PRYOR, Okla. – Traci Rabbit stood at an island inside her studio with unfinished paintings hanging around the room. Instead of working on her own pieces, she was spending time offering advice to Talon Kingfisher.
“Never sell your copyright,” she said as Kingfisher nodded, absorbing the information. “You can license it, but always hold on to the copyright. That goes for your dad’s work, too.”
Rabbit and Kingfisher share many similarities. Both are Cherokee citizens from Mayes County. Both are artists. Both honed their skills from their fathers.
A difference is Rabbit is an experienced artist, who honors her late father’s legacy by offering an annual Bill Rabbit Legacy Art Scholarship that provides a student $1,000 for a school year. This year’s recipient is Kingfisher, a Salina native entering his third year at Rogers State University.
“I’m extremely honored to be awarded this scholarship,” said the soft-spoken Kingfisher. “It means a lot to be recognized by Traci and to have a scholarship in her father’s name.”
Kingfisher started drawing at an early age, but his focus turned to playing music in his teenage years. He still spent time in the studio with his father, Dino, learning how to do acrylics and dabbling in the art himself.
As he progressed through high school, Kingfisher’s attitude shifted and he began to take his art more seriously.
Five years later, he is on course to earn a bachelor of fine arts with an emphasis in studio art. He currently has artwork hanging in numerous Cherokee Nation facilities, including the Cherokee Nation Veterans Center, Hard Rock Hotel & Casino Tulsa, and Cherokee Casino and Hotel Roland.
“I love to paint animals that are native to the area and connect back to ancient Cherokee culture,” Kingfisher said. “I really enjoy painting woods sceneries. My dad has been a major influence on me.”
For a student to earn the Bill Rabbit Legacy Art Scholarship, one must be a Cherokee citizen who lives in the Cherokee Nation jurisdiction. Rabbit said the student has to be actively involved in any form of art, including music, but can be majoring in other fields like business or marketing.
When she launched the scholarship three years ago, Rabbit quickly learned how tough it is to get the word out to students, so she partnered with Cherokee Nation Foundation. The foundation accepts the applications and essays and then hands them over to Rabbit, who chooses the recipient.
“I had been watching Talon’s work for a while,” Rabbit said. “I had judged some of his work in competitions and knew his family background, so it wasn’t hard to choose him. I know great talent when I see it.”
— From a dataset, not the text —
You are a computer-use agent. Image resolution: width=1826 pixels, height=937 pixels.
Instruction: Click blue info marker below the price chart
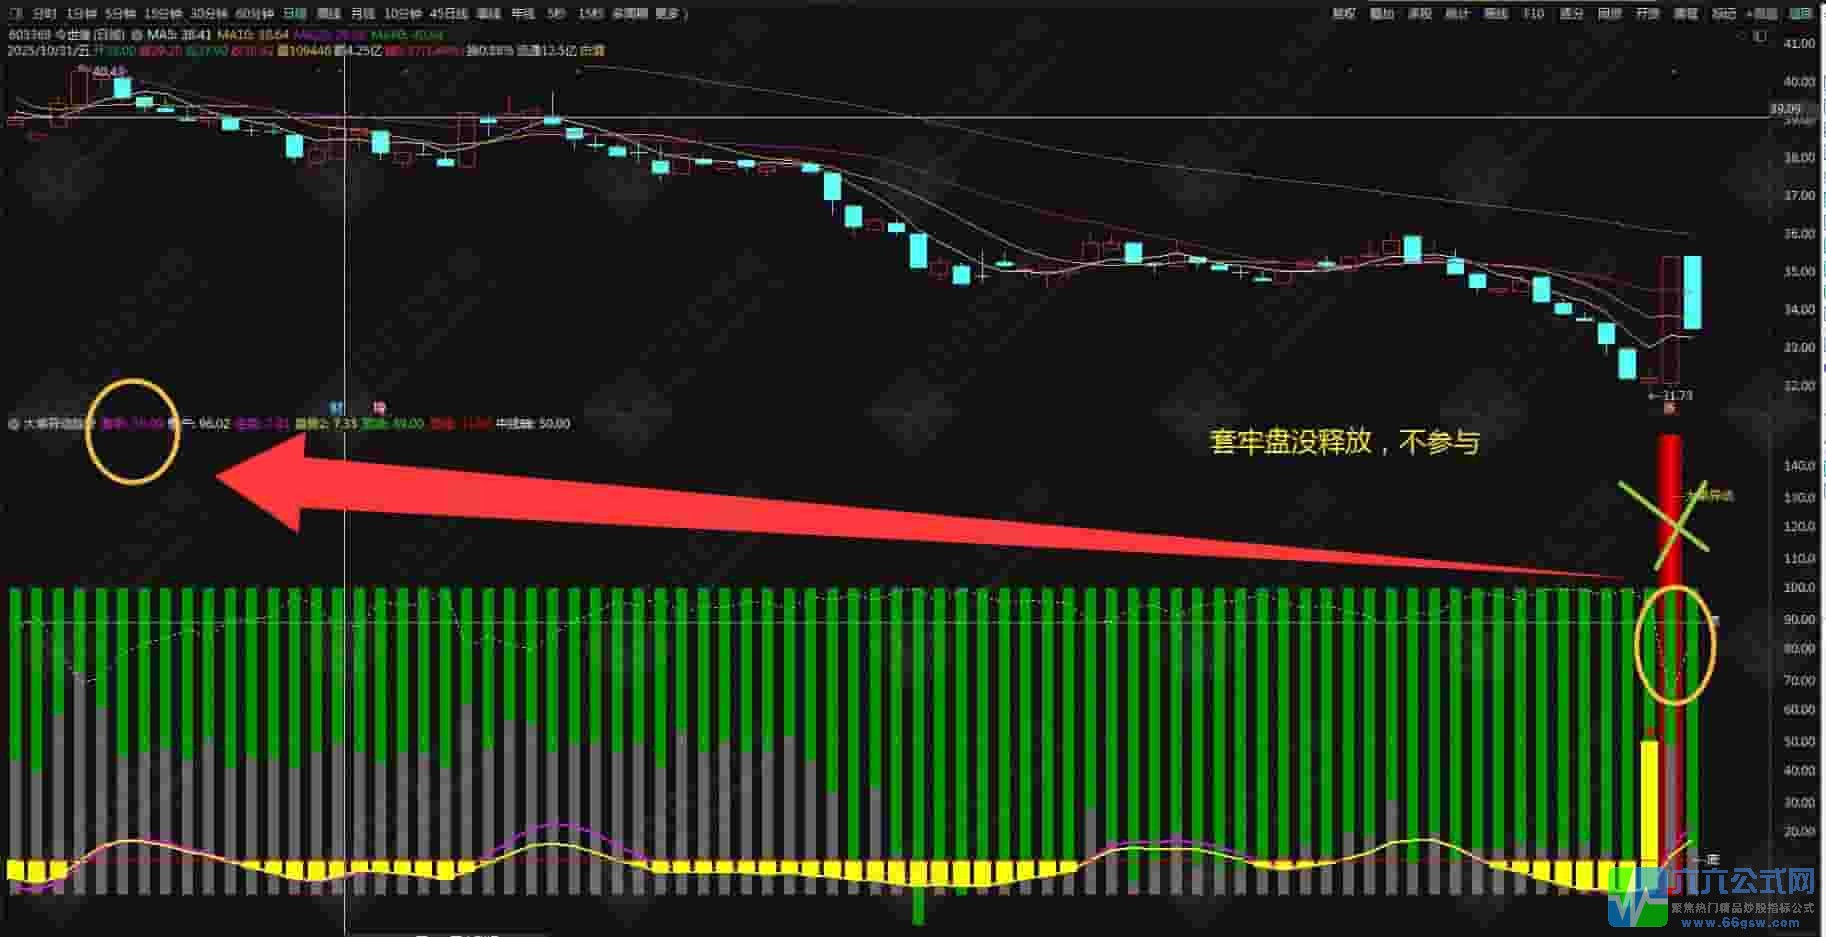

Funding for the scholarship is generated from a silent auction at the annual Cherokee Art Market and from donor contributions. Rabbit also sells a special shirt in her studio and at art shows to help raise funds.
“My goal is to help keep the arts alive in the Cherokee Nation,” Rabbit said. “With reduced arts funding and programs being cut in schools, we need to do what we can to ensure future generations continue to tell our story through art.”